Tempo estimado de leitura: 3 minutos
Um levantamento internacional concluiu que a vacinação contra a covid-19 em gestantes diminui não apenas o risco de infecção, mas também complicações graves da gravidez. Os resultados foram apresentados no Congresso da Sociedade Americana de Pediatria.
O estudo foi conduzido por Nikan Zargarzadeh, da Universidade de Harvard e do Hospital Infantil de Boston, nos Estados Unidos. A análise reuniu dados de 1,2 milhão de gestantes a partir de mais de 200 pesquisas realizadas entre 2021 e 2023.

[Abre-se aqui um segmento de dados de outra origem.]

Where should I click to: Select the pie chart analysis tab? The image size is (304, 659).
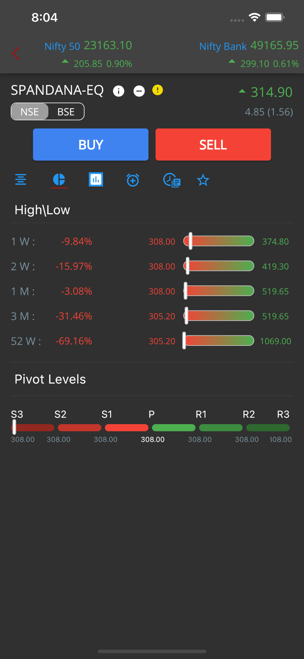click(59, 180)
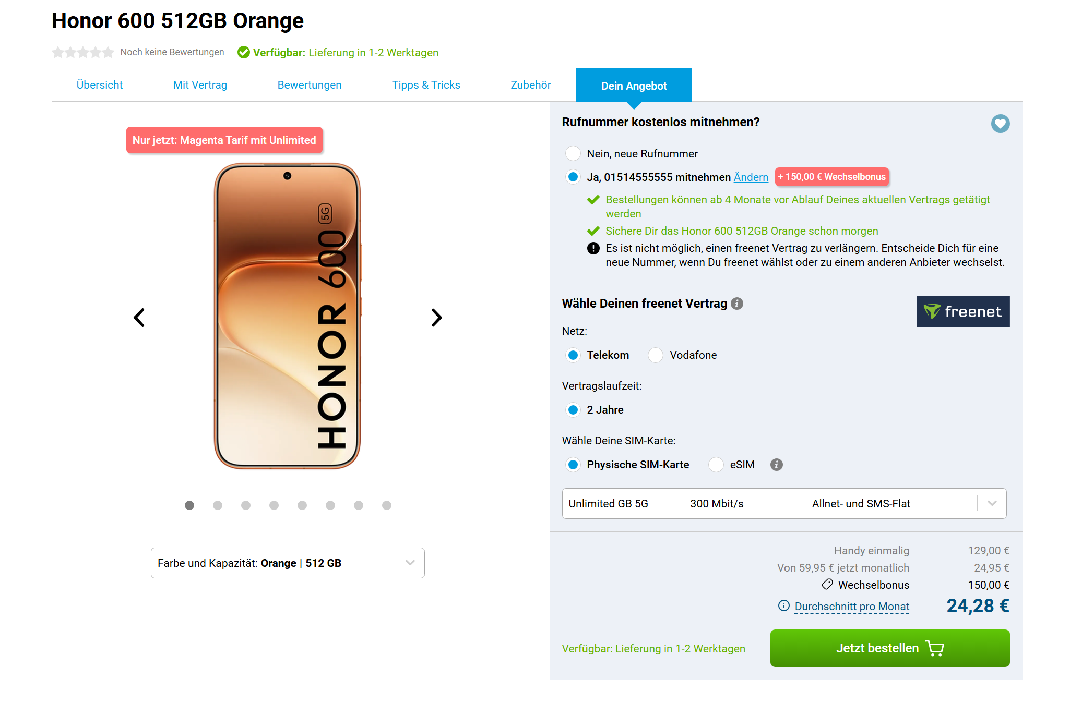Select Nein, neue Rufnummer option
Screen dimensions: 1070x703
573,153
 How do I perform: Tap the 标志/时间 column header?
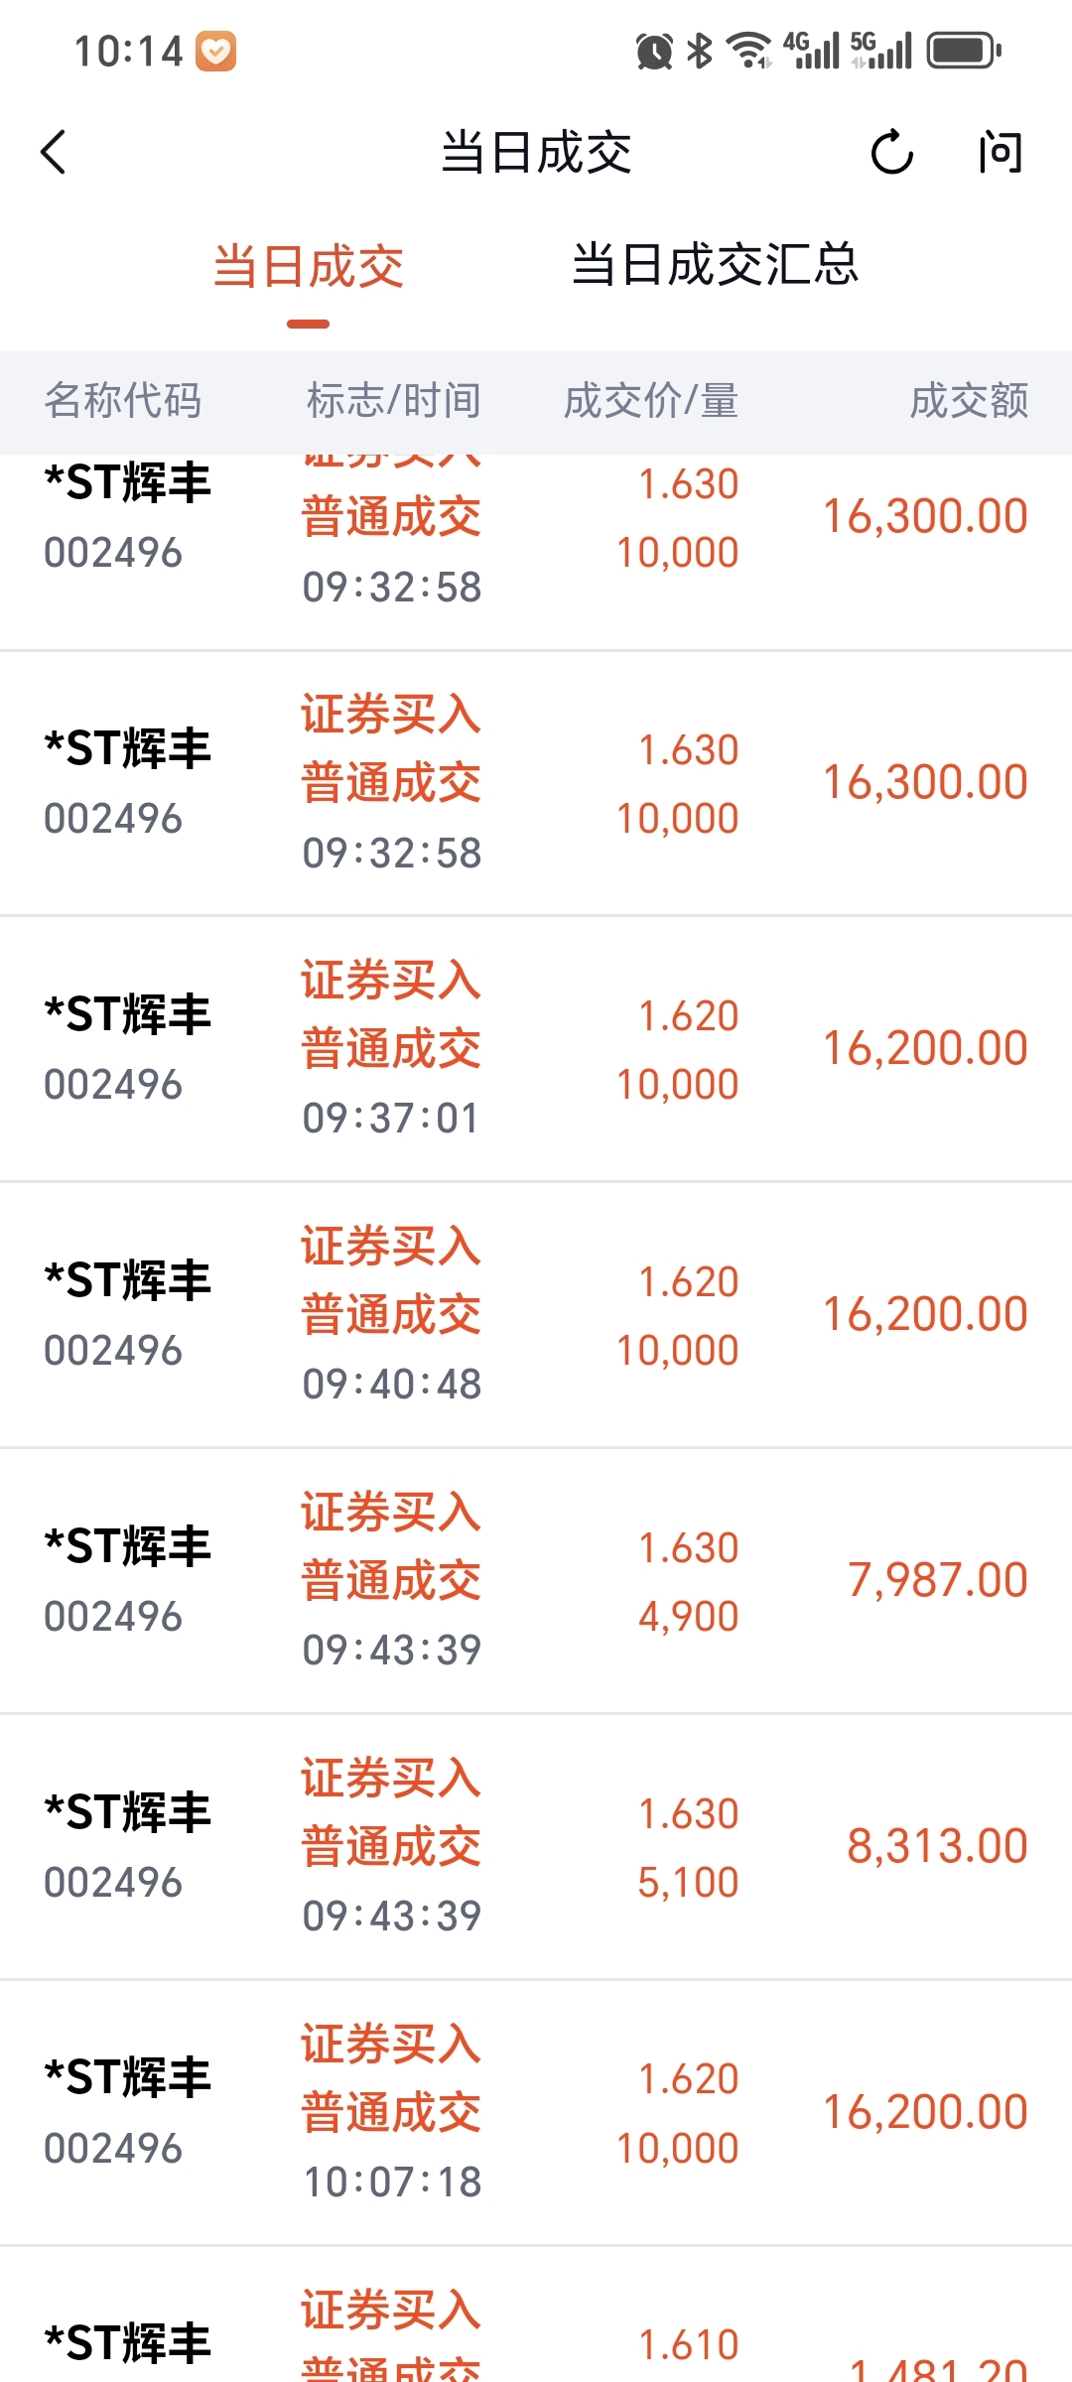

A pesquisa apontou que a vacinação reduziu em 58% o risco de infecção. Entre as grávidas vacinadas, houve 34% menos partos prematuros antes das 28 semanas, 25% menos bebês natimortos, 17% menos casos de anomalias congênitas e 9% menos admissões em UTI neonatal.
Segundo a Federação Brasileira das Associações de Ginecologia e Obstetrícia (Febrasgo), a proteção é relevante, pois alterações fisiológicas da gestante tornam a covid-19 mais grave nesse grupo.
Dados do Ministério da Saúde indicam baixa cobertura vacinal. Neste ano, apenas 191 mil doses foram aplicadas em gestantes, contra 2,3 milhões em 2024.
A pasta informou que distribuiu 20,1 milhões de vacinas para estados e municípios em 2025, mas somente 6,8 milhões foram utilizadas em todos os públicos.
Especialistas destacam que a imunização materna também beneficia o bebê. Como recém-nascidos só podem ser vacinados a partir dos seis meses, a mãe transmite anticorpos que garantem proteção nos primeiros meses de vida.
Até 20 de setembro, foram registradas 1.125 mortes por covid-19 no Brasil, sendo 39 em crianças menores de 2 anos, segundo o Ministério da Saúde.
Médicos reforçam que a recomendação direta dos profissionais de saúde aumenta a adesão vacinal. A Febrasgo ressalta que informações científicas corretas são essenciais para combater a hesitação vacinal e ampliar a proteção das gestantes.